*** Begin section ***
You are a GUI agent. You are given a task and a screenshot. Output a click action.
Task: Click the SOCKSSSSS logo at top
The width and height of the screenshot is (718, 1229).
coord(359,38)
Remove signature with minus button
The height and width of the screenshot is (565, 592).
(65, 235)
*** End section ***
*** Begin section ***
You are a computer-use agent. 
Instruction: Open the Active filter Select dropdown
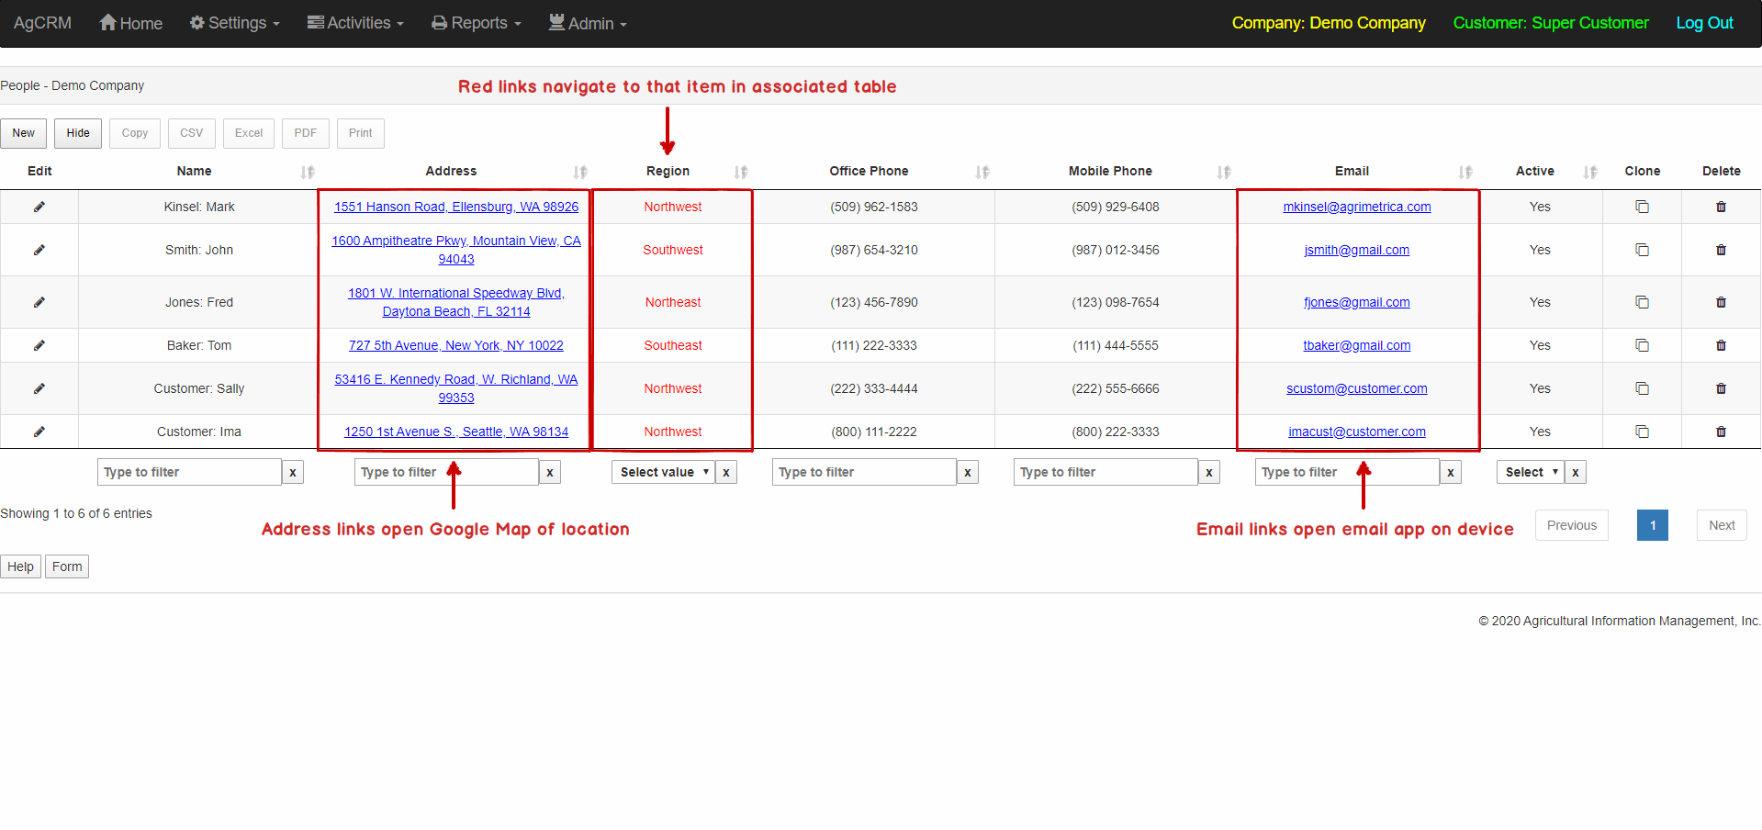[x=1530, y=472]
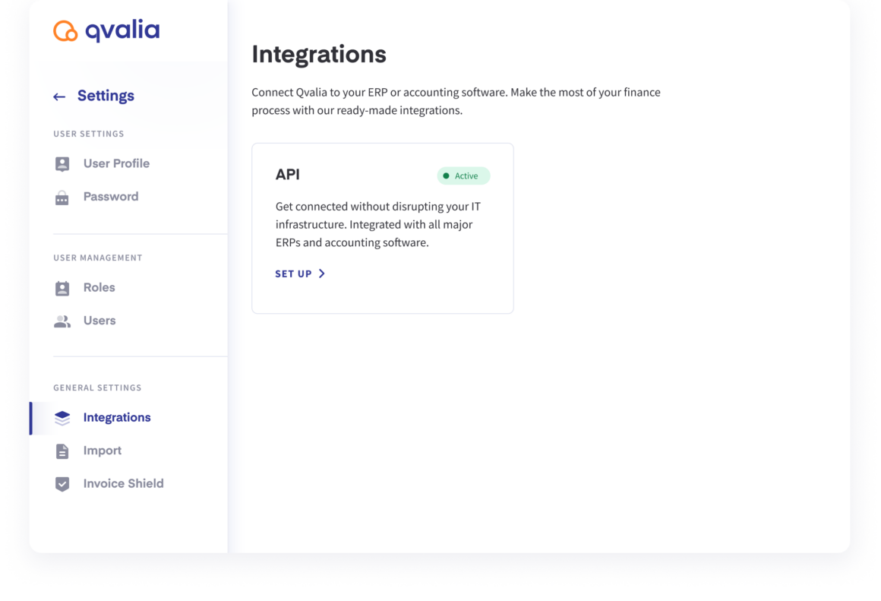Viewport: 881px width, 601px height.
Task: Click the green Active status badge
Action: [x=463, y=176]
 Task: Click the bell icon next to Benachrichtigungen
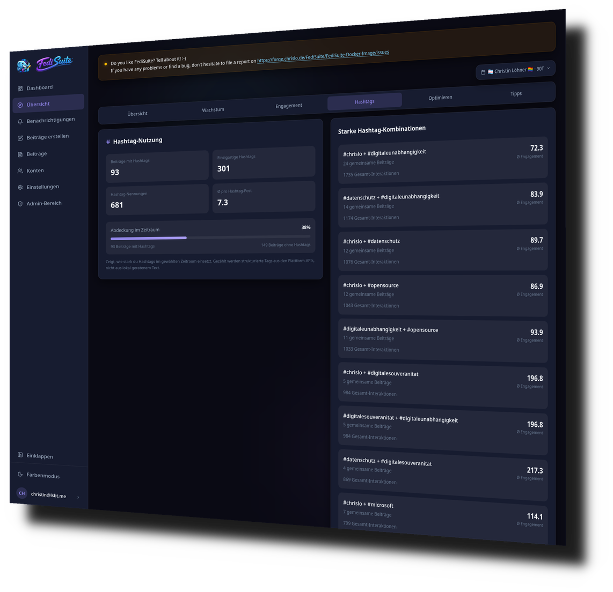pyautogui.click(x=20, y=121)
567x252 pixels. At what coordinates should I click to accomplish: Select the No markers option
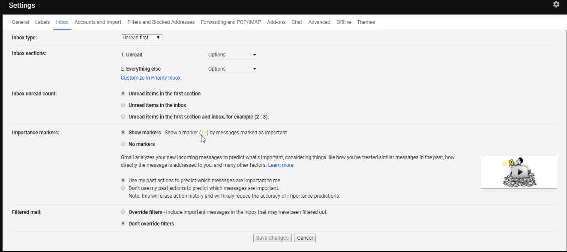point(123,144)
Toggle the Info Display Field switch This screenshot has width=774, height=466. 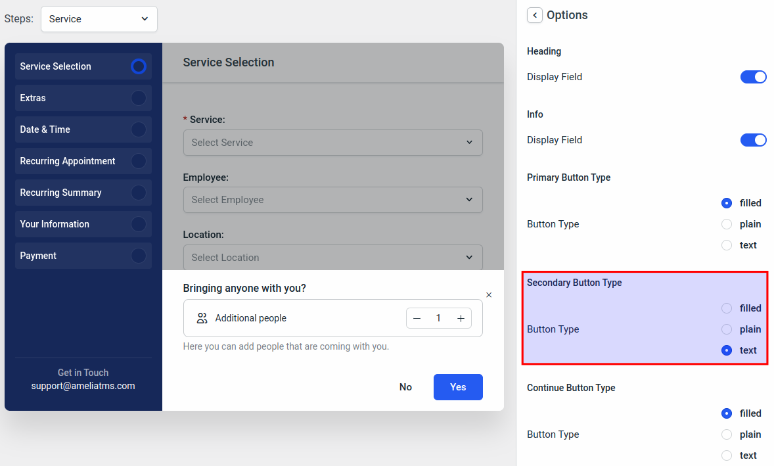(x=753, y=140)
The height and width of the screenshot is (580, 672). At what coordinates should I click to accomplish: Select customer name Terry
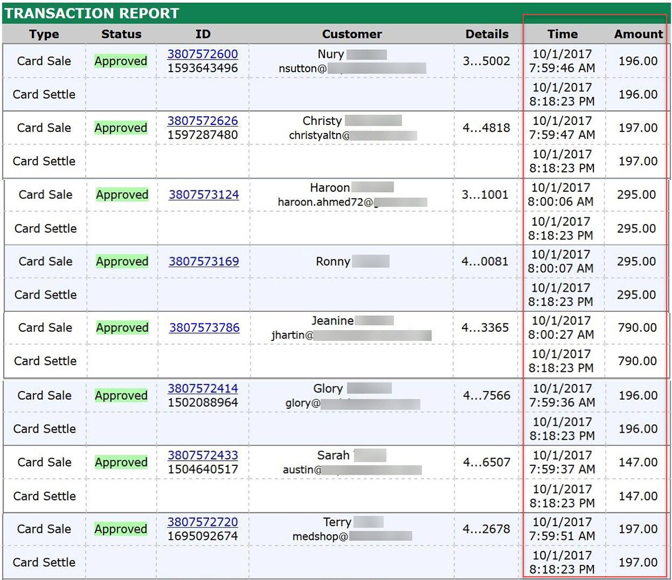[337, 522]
*** End section ***
Determine the number of lines in the data above that hold "agent", and reply with that number alone.

▶ **Exercise response**: 2